Polymorphisms in tryptophan hydroxylase 2 leading to decreased serotonergic activity contribute to elevated risk for metabolic syndrome in depression

The comorbidity of major depression (MD) and the metabolic syndrome (MetS) has been well established in several studies, however the underlying processes are still unclear. Serotonergic neurotransmission has been shown to be involved in both disorders. The rate limiting enzyme for serotonin biosynthesis in the CNS tryptophan hydroxylase 2 (TPH2) is therefore a strong candidate.
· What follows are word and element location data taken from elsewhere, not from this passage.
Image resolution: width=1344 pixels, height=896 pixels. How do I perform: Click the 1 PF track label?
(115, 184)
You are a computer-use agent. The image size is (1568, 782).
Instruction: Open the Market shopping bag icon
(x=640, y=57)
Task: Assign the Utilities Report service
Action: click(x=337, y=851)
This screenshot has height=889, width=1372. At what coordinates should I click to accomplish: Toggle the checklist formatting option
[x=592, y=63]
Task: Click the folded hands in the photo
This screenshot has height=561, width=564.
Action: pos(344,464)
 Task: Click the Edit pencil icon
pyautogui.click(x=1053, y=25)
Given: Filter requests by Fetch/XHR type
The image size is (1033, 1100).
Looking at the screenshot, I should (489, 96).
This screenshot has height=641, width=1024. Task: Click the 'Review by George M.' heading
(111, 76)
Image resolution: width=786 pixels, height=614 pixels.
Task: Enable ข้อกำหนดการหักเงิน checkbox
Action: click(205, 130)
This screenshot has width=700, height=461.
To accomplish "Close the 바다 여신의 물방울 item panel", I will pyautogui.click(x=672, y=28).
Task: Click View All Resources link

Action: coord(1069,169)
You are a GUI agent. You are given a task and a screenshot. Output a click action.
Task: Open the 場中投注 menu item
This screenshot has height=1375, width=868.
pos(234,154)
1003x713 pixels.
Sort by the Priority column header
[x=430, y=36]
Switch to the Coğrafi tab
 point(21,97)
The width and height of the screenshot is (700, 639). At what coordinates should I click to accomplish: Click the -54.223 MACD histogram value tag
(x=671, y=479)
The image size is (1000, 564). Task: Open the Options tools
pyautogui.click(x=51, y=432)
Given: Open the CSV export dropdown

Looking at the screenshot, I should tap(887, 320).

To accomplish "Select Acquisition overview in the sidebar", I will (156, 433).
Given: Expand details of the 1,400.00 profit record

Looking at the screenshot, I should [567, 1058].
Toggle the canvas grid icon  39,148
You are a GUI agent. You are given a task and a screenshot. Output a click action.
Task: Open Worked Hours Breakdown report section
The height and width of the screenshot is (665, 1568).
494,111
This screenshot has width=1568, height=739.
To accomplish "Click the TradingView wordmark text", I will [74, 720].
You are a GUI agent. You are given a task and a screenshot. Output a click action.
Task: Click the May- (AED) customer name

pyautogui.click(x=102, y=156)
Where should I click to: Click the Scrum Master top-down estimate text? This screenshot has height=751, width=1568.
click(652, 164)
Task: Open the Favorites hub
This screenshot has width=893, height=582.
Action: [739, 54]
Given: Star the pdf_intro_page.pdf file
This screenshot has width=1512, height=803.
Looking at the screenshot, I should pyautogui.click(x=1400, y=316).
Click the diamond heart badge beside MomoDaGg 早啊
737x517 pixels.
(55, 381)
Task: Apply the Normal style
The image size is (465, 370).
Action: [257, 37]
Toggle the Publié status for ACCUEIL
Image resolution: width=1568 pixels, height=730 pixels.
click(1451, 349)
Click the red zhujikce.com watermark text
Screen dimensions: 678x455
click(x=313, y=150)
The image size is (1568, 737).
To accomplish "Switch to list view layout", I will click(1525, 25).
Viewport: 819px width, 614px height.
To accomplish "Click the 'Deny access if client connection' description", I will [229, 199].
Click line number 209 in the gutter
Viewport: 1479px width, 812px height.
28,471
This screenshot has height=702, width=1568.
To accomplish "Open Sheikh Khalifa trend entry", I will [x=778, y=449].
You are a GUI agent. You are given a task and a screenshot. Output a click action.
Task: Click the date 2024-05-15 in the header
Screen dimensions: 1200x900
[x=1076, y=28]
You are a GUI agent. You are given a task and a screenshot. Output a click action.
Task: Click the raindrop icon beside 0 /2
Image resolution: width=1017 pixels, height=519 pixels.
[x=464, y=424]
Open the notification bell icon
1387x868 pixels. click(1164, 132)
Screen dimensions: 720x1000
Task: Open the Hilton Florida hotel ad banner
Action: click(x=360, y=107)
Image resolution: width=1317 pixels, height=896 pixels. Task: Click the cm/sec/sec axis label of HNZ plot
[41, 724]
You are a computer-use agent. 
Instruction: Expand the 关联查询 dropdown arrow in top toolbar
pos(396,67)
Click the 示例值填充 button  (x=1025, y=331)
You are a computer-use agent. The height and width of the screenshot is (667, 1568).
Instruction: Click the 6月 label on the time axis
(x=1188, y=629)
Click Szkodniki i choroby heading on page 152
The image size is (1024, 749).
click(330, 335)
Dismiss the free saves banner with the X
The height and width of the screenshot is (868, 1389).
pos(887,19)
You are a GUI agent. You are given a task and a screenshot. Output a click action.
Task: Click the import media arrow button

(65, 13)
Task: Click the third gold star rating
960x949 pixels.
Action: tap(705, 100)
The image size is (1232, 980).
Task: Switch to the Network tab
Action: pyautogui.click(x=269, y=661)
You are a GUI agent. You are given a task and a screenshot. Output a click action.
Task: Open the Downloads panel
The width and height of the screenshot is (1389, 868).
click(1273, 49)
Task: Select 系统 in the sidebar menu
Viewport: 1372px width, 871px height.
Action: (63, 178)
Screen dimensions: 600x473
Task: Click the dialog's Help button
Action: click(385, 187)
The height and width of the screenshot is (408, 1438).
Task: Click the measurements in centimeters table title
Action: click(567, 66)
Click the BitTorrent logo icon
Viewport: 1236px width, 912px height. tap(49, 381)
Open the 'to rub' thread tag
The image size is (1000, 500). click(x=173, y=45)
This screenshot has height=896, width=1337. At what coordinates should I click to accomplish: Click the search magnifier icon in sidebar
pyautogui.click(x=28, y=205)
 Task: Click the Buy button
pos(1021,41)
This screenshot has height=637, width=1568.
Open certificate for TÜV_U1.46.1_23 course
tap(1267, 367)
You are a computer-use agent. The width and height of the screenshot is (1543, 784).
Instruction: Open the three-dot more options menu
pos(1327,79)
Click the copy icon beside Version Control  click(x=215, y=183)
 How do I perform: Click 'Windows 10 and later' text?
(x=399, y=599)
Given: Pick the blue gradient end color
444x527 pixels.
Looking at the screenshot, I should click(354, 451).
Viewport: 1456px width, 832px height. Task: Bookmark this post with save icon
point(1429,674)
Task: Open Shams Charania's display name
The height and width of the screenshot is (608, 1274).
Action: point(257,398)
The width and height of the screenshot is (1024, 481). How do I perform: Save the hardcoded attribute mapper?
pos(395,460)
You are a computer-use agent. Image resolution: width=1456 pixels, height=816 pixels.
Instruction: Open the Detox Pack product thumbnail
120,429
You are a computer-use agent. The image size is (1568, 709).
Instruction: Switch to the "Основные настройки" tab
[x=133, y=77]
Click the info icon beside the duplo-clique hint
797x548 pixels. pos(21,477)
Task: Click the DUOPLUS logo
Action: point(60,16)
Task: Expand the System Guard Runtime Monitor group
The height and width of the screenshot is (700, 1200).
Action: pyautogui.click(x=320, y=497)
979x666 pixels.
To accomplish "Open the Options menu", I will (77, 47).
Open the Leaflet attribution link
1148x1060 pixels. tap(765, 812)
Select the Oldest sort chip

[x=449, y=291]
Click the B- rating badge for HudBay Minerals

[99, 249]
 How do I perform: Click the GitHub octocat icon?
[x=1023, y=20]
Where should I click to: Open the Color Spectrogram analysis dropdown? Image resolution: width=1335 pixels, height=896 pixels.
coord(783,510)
We investigated whether genetic variants in TPH2 may contribute to the increased prevalence of MetS in subjects with a history of MD. In a case control study of 988 MD patients and 1023 psychiatric healthy controls of Caucasian origin diagnosis of MD was ascertained with the WHO SCAN-Interview, MetS prevalence was defined according to the IDF criteria. 41 SNPs fully covering the TPH2 gene region were genotyped in stage one (n=600) resulting in significant associations of MetS in patients with MD and SNPs in TPH2 after correction for age, gender and multiple testing. We were able to confirm the significant association in stage two (n=1411). Risk-genotypes and risk-haplotypes could be linked to lower TPH2 mRNA expression and lower 5-HIAA levels previously reported in functional studies. Our findings suggest that TPH2 polymorphisms characterize a subgroup of depressed patients who are especially prone to develop metabolic disorders contributing to the MetS. We postulate that a genotype dependent impairment of serotonergic neurotransmission is involved in this gene-disease interaction.